►

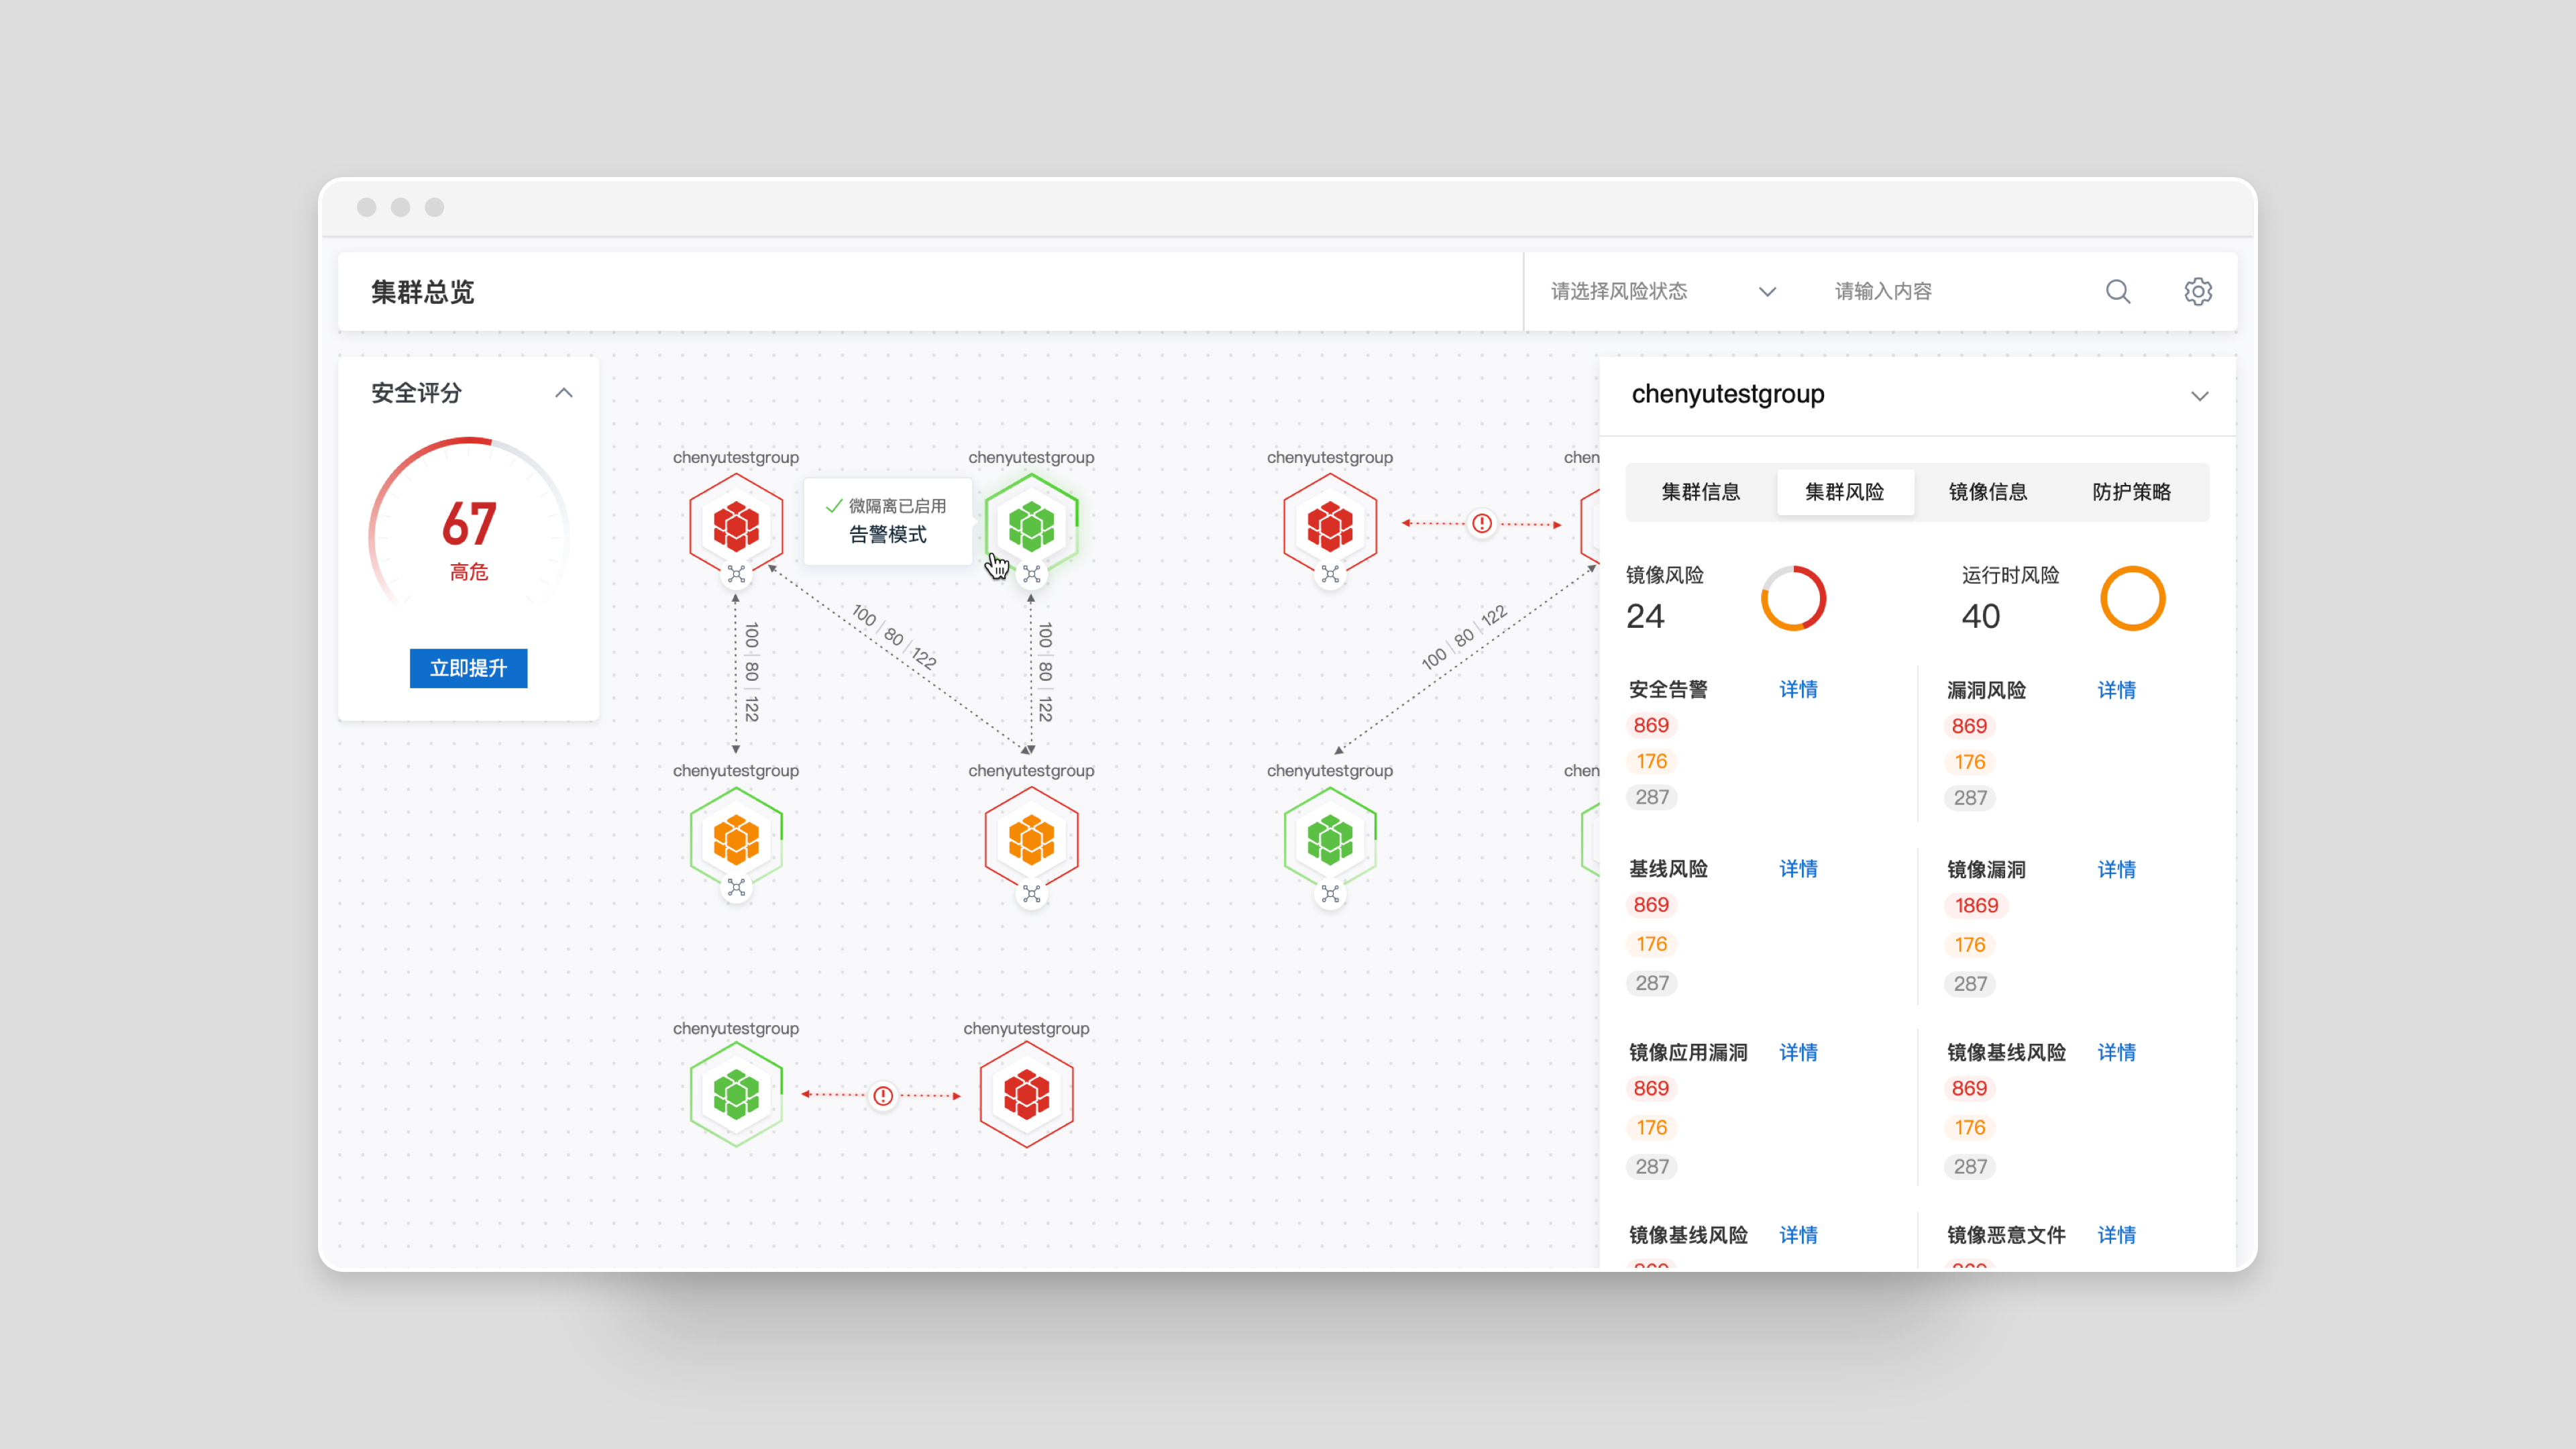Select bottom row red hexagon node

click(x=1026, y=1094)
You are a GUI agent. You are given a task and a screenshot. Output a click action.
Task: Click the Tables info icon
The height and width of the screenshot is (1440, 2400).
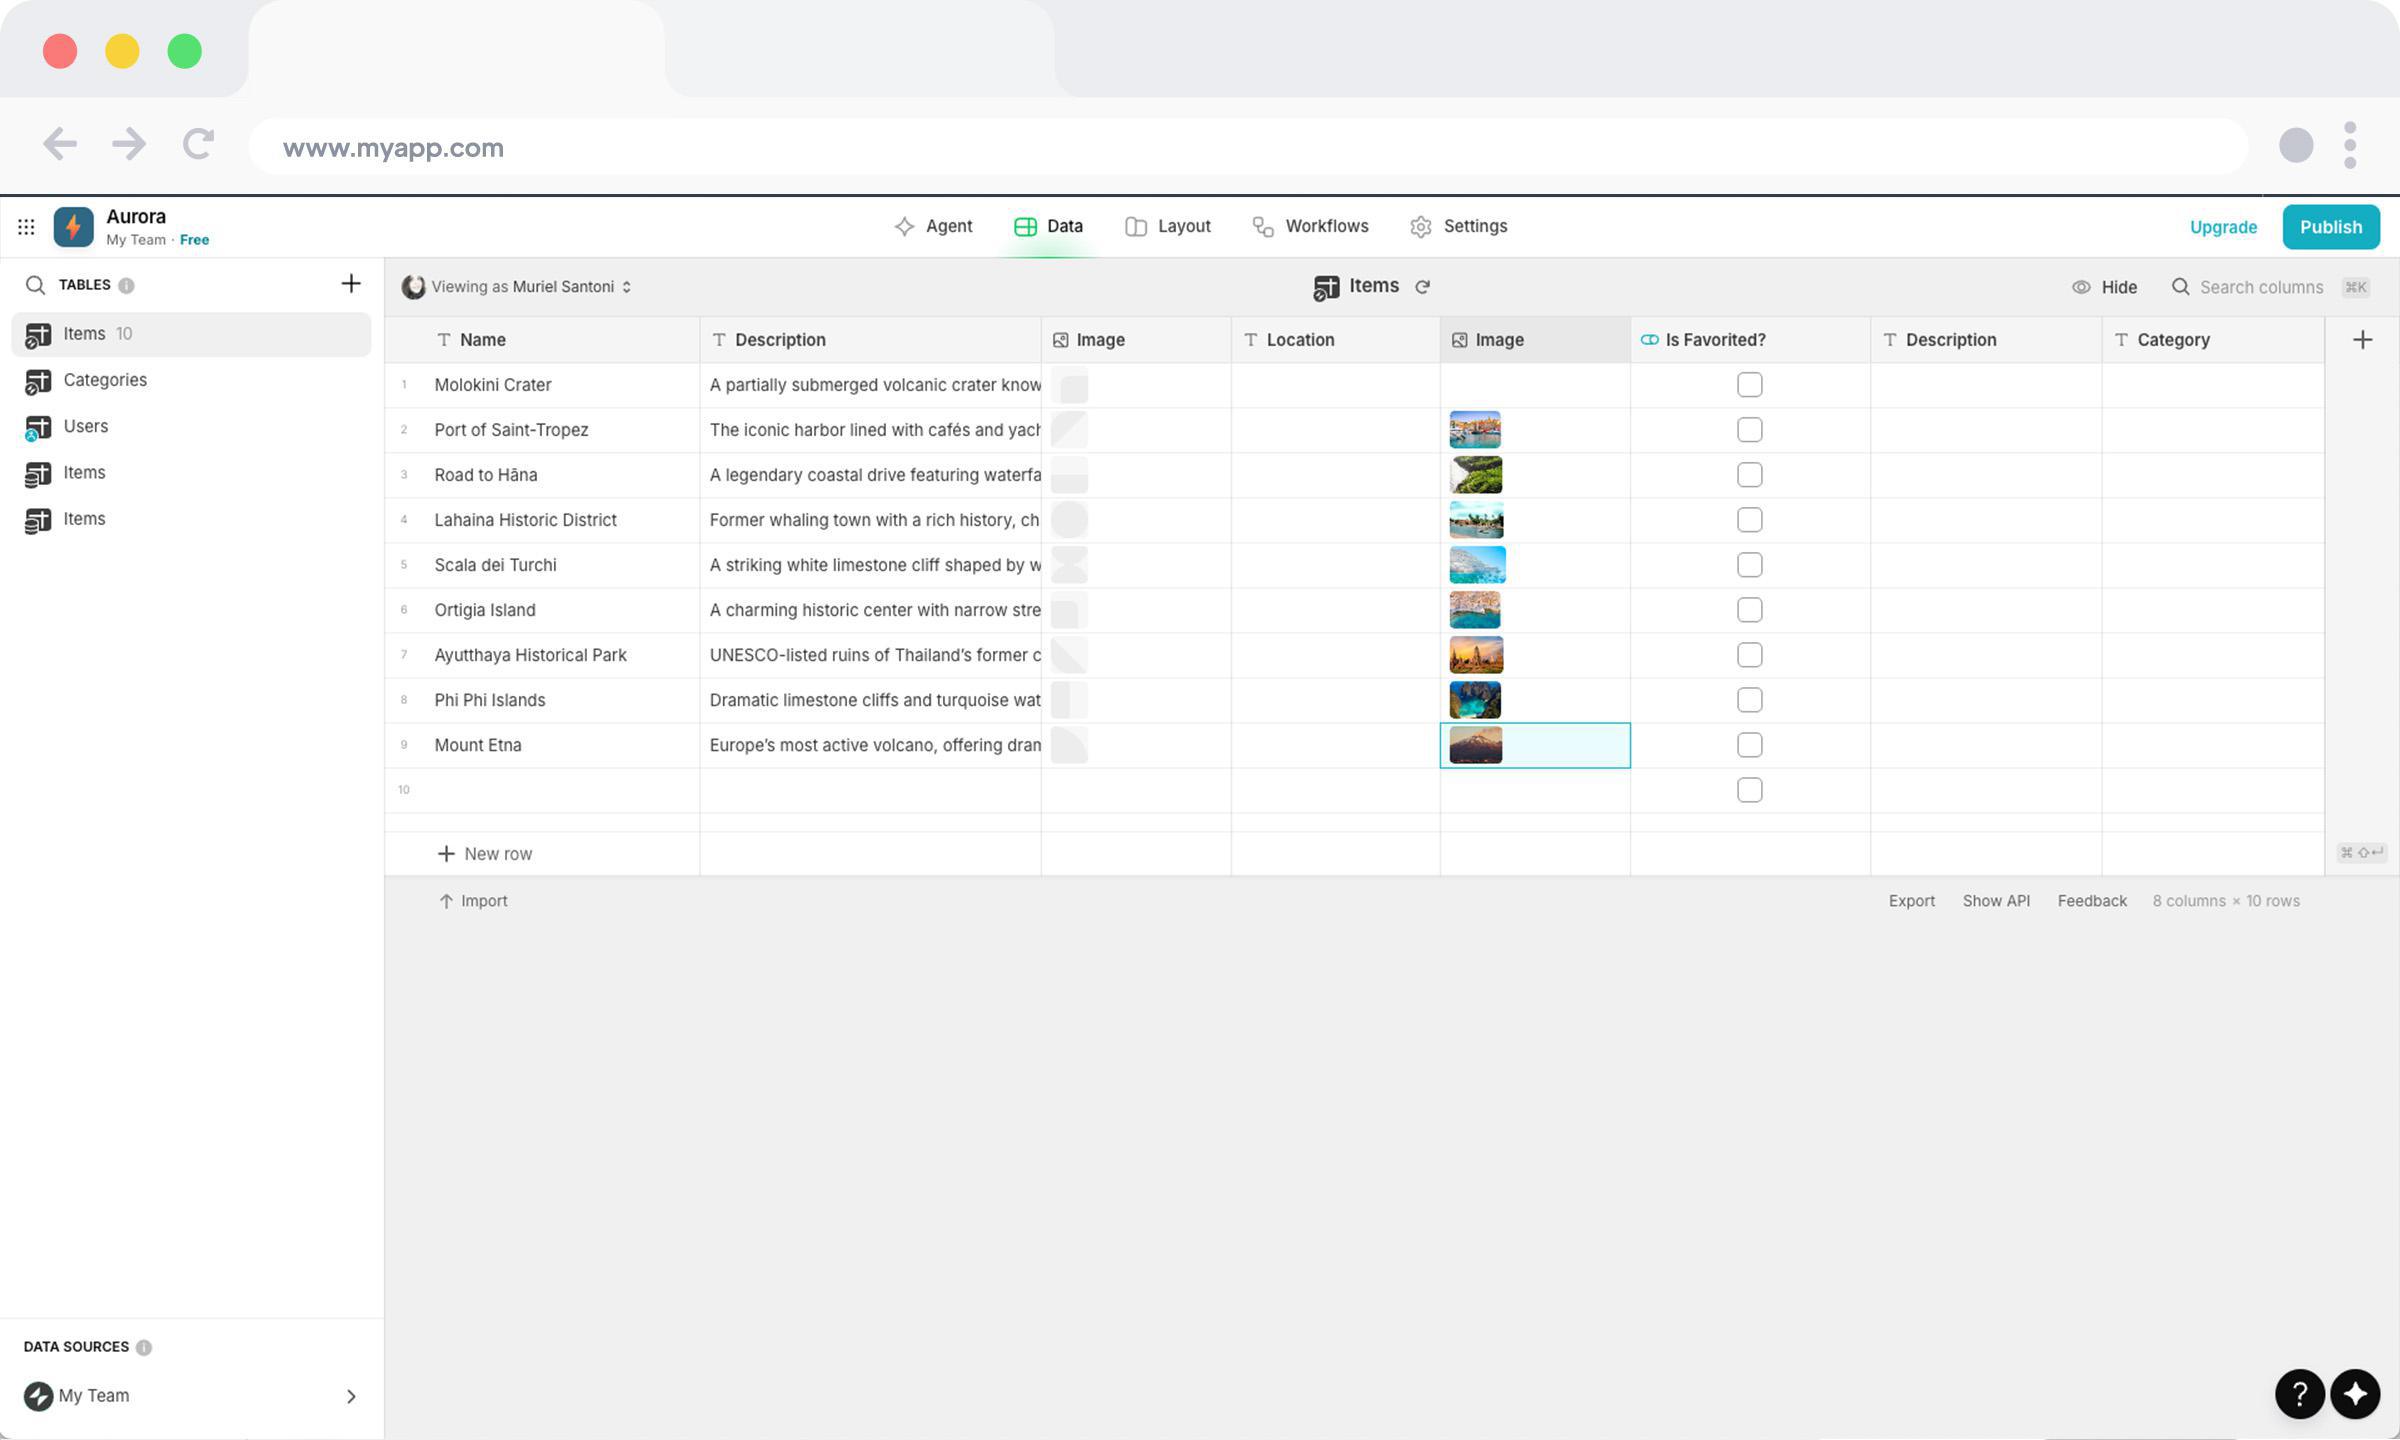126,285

◄

Exercise brief
Write out again, word for word, the lines from the one holding "Task: Click the Tables info icon" through the final line of the listing, including both ends but no pictures.

Task answer
Task: Click the Tables info icon
The height and width of the screenshot is (1440, 2400).
126,285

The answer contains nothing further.